Ma ad un governo modernamente europeista serve, ancora di più, la nitidezza con la quale gli inglesi vedono il legame tra democrazia ed efficienza delle decisioni: l’Europa, ancora più che dalla crisi che dura da sette anni, è resa debole dalla convinzione – che ha caratterizzato un’intera generazione di leader europei – che decisioni cruciali per la vita delle persone si possano prendere senza tenere conto delle loro volontà. Gli inglesi sono, invece, i più consapevoli – per aver inventato il concetto e averne pagato il prezzo – che immaginare di “tassare” le persone senza rappresentarle, espone un sistema alle reazioni che, come insegna la storia, la democrazia riserva a chi ne dimentica i principi basilari.
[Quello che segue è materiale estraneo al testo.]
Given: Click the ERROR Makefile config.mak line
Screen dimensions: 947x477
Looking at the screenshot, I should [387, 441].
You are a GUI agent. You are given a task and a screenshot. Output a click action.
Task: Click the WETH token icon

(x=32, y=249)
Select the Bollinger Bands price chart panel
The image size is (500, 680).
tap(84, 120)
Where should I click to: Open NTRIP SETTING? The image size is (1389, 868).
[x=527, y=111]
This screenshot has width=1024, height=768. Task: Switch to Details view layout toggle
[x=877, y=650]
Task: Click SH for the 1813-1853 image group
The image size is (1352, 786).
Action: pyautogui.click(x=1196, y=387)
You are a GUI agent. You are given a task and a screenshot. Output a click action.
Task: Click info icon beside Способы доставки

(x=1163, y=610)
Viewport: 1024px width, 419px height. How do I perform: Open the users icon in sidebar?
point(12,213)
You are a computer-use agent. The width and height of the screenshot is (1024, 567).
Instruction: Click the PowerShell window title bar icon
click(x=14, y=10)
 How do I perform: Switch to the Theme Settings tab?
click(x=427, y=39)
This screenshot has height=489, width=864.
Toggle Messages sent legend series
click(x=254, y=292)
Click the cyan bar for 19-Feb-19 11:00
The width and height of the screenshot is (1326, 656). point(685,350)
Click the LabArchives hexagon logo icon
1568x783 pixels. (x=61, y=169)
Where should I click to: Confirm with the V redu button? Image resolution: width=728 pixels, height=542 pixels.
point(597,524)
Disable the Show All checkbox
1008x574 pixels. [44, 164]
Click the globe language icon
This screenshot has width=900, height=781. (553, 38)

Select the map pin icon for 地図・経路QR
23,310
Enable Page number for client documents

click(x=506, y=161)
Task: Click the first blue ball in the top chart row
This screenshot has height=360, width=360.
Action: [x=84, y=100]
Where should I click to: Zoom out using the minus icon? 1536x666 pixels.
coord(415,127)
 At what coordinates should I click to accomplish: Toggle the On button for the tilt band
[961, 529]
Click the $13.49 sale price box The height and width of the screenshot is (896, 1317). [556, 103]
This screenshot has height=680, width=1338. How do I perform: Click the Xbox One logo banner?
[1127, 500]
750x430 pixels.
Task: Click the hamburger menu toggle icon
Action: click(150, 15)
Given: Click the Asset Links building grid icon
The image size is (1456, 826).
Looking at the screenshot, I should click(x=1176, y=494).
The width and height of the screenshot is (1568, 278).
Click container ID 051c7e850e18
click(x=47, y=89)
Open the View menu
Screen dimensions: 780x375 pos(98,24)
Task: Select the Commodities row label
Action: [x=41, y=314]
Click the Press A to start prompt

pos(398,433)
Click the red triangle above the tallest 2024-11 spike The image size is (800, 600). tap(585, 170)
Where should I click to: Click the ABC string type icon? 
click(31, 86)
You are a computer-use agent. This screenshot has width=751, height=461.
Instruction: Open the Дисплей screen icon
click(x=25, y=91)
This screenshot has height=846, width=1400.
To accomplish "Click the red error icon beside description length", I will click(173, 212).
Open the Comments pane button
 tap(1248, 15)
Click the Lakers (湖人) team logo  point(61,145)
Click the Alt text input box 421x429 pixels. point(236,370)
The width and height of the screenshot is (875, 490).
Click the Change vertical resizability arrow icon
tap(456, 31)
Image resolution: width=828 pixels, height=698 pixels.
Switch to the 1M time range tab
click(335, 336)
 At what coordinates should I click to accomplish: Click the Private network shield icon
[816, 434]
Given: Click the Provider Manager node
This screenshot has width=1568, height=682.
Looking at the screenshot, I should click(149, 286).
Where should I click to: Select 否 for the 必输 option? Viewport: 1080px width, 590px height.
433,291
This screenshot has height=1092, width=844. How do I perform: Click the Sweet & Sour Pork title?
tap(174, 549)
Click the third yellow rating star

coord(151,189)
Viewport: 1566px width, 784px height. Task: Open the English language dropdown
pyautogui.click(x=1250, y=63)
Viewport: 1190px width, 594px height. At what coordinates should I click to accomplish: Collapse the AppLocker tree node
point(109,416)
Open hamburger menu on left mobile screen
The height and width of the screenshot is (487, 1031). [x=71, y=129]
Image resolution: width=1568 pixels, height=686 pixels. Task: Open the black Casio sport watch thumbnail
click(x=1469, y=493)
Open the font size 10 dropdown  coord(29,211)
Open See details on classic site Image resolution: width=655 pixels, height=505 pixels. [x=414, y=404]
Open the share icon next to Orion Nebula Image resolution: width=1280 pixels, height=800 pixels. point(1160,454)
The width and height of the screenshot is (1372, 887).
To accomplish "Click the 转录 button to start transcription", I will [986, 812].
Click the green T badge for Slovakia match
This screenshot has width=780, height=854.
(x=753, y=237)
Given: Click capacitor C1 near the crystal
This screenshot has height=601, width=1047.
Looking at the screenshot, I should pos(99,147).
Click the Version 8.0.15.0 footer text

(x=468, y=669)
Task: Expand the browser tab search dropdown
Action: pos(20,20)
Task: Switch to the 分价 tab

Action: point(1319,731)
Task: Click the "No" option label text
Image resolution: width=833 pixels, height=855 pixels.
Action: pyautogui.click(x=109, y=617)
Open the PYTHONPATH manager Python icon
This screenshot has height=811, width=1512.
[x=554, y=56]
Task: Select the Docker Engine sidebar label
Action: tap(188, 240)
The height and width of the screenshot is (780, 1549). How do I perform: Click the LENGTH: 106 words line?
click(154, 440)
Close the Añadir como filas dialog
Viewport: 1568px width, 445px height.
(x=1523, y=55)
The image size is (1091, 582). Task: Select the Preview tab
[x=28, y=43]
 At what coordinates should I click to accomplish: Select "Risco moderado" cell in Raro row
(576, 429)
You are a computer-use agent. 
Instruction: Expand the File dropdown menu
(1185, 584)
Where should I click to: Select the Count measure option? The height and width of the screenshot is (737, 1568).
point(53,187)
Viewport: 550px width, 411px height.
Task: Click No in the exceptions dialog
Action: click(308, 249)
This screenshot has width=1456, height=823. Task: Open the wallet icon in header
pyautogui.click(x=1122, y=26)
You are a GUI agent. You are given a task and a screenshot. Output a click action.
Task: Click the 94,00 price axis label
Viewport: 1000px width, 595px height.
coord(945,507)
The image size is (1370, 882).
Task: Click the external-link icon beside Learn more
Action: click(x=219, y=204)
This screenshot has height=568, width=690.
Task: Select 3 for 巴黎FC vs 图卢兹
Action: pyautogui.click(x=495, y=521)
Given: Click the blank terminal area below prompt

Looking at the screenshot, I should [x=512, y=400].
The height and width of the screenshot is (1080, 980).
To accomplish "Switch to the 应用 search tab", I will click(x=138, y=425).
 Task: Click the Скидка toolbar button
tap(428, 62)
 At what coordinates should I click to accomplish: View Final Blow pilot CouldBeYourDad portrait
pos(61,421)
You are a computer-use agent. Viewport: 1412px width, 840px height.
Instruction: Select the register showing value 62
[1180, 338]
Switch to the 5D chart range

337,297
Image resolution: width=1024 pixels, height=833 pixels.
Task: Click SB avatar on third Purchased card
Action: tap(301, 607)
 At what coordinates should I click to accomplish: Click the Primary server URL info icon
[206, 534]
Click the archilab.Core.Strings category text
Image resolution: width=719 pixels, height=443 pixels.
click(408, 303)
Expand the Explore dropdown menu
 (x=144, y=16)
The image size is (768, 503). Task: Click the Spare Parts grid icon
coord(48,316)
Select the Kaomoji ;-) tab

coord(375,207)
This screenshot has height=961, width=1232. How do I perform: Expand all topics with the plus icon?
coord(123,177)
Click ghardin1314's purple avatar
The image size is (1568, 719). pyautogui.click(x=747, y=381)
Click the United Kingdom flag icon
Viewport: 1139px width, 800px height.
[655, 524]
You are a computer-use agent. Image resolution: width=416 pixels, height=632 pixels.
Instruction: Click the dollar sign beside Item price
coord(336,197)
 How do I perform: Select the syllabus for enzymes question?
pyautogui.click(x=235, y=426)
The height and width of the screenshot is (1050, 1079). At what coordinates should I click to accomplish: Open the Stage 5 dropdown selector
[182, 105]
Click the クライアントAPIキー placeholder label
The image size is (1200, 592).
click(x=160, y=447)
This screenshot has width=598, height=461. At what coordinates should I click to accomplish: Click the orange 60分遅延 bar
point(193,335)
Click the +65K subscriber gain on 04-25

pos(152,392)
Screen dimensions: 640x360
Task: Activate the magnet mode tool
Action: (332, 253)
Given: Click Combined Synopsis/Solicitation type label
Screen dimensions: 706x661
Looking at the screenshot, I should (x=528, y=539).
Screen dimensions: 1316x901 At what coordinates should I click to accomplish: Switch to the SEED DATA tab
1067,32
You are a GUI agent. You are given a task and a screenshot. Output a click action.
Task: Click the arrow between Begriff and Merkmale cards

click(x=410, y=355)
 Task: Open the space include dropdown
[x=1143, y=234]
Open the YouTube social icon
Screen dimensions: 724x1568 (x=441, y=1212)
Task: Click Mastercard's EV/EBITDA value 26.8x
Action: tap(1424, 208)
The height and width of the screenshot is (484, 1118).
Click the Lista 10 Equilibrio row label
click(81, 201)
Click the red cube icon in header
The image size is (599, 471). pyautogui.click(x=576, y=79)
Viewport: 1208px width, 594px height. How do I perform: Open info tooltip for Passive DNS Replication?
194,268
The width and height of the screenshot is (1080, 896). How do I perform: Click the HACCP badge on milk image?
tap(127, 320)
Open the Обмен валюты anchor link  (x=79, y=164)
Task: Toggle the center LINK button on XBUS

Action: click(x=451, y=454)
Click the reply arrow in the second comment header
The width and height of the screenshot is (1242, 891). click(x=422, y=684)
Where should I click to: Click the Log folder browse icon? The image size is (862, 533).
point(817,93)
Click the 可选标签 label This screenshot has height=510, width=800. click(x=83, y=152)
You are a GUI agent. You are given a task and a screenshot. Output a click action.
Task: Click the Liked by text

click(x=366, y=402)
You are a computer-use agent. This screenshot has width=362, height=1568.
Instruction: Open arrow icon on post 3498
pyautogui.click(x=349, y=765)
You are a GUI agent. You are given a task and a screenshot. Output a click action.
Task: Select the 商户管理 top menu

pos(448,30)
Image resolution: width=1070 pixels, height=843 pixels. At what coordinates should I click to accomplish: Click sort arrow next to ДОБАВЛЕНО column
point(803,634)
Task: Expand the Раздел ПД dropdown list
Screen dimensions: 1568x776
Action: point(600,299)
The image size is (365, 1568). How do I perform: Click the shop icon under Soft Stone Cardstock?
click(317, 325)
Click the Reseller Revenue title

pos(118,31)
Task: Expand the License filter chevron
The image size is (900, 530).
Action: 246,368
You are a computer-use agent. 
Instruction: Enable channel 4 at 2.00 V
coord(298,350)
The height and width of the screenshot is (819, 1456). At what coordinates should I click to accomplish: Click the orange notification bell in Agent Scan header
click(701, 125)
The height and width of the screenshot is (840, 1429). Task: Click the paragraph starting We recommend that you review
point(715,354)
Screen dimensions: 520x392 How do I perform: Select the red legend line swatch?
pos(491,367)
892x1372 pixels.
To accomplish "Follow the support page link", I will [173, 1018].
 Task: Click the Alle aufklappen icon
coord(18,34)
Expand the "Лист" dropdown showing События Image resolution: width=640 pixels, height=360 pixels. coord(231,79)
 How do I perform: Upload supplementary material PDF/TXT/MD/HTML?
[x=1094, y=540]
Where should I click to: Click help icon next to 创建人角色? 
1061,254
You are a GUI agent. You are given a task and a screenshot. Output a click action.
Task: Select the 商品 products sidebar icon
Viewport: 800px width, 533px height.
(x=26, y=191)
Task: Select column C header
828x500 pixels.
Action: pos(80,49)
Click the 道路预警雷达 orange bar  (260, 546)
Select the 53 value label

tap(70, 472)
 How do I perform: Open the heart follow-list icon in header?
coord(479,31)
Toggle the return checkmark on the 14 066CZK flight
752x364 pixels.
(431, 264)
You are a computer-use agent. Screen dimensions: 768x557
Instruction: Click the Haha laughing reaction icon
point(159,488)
In Europa bisognerebbe, però, inventare su una scala che non è più quella di uno Stato Nazione, una forma di democrazia diversa da quella a cui siamo abituati: è, ancora, dal mondo anglosassone che vengono alcune delle idee più interessanti.
L’Europa che esce dal vertice di ieri rischia – vista la debolezza dei francesi e la salute, ancora malferma, dell’economia spagnola – di essere appiattita agli interessi e alle paure di un solo Paese e, dunque, di perdere ulteriore consenso e fallire.
Fondamentale sarà, da domani, investire competenze e talento per impadronirsi – nel corso del semestre di Presidenza italiana – dei dossier – cruciale quello sulla revisione della strategia Europa 2020 sulla crescita – che decidono la sfida che il governo italiano lancia a se stesso, ai propri alleati ed, in maniera particolare, agli inglesi che vivono, da sempre, in uno dei luoghi dove da due secoli le globalizzazioni si incontrano.